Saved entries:

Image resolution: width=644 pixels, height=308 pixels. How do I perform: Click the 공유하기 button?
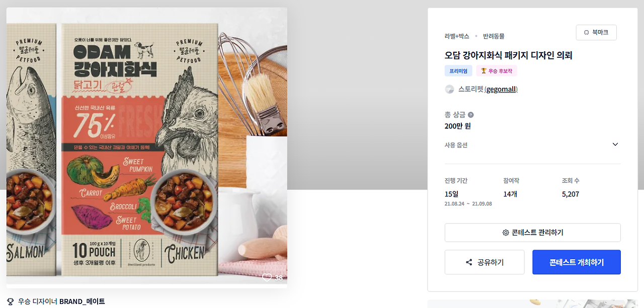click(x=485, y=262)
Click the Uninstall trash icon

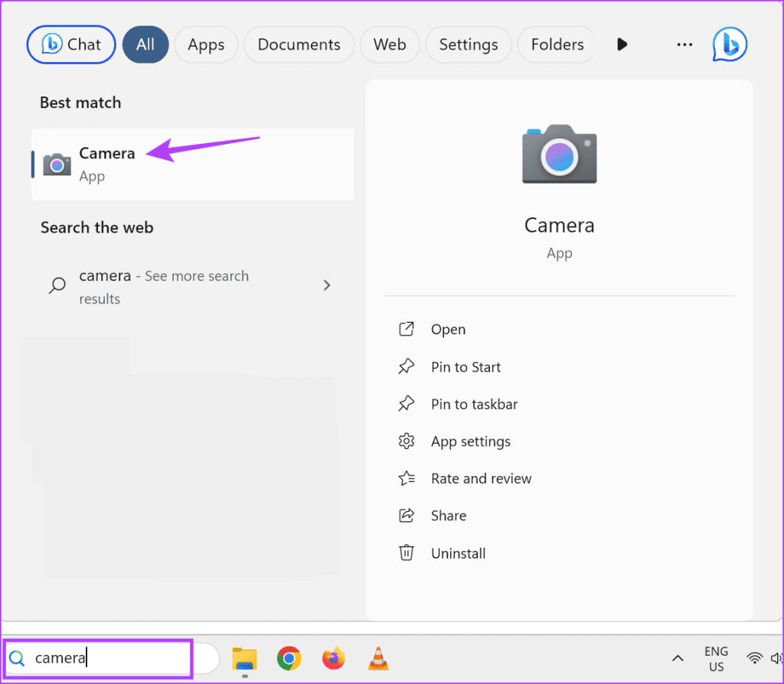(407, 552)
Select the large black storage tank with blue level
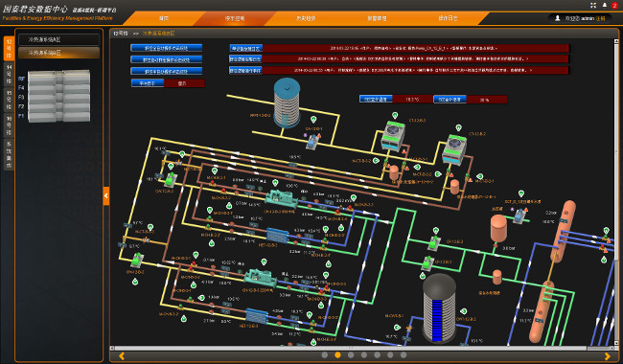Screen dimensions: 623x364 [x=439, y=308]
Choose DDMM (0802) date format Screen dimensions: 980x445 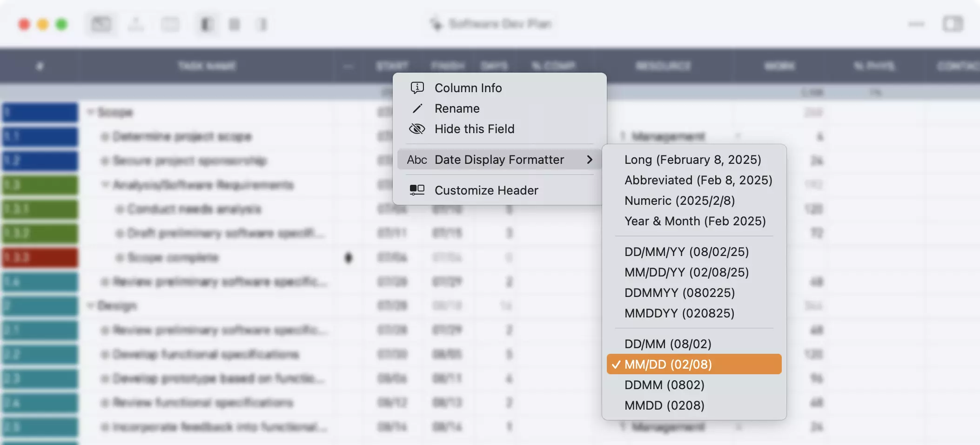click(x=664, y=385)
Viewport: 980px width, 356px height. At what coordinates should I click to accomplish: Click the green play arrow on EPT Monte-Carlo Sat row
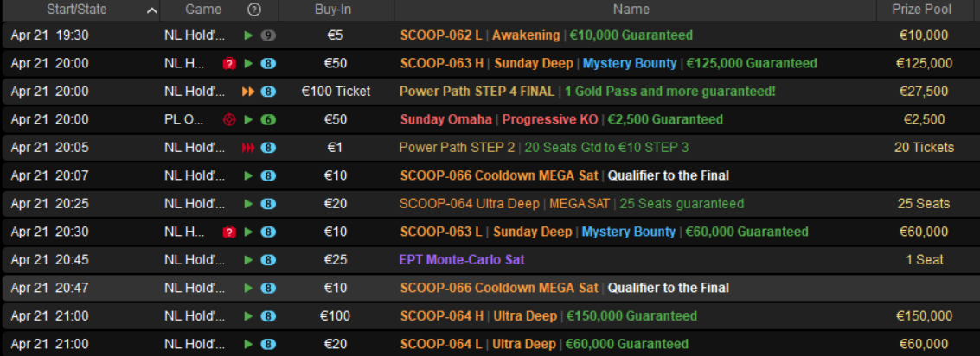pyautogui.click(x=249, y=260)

* * *

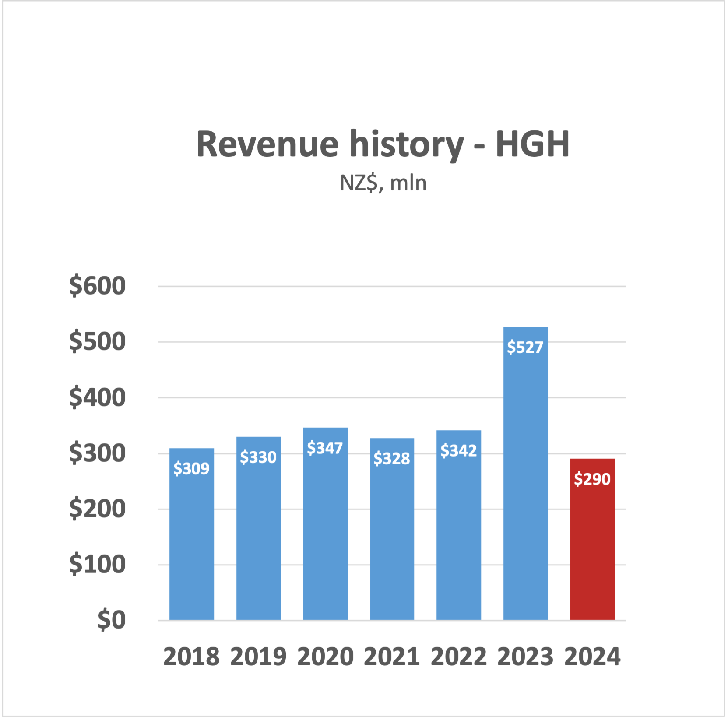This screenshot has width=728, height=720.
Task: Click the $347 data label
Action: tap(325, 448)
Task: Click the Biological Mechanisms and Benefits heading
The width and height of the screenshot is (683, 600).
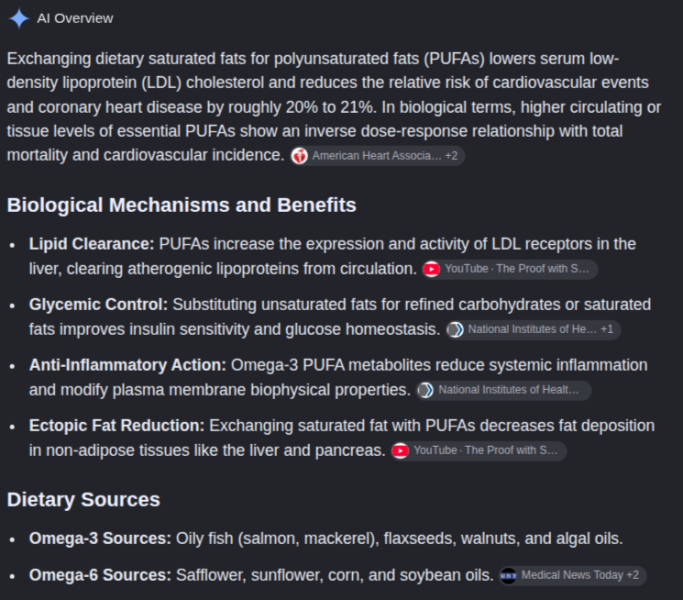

▶ **Problem description**:
Reproduce, word for word and in full, only the lines above that start at the line with "Task: Click the Biological" and run through the line with "The width and", both ends included.

▶ **Expected output**:
Task: Click the Biological Mechanisms and Benefits heading
The width and height of the screenshot is (683, 600).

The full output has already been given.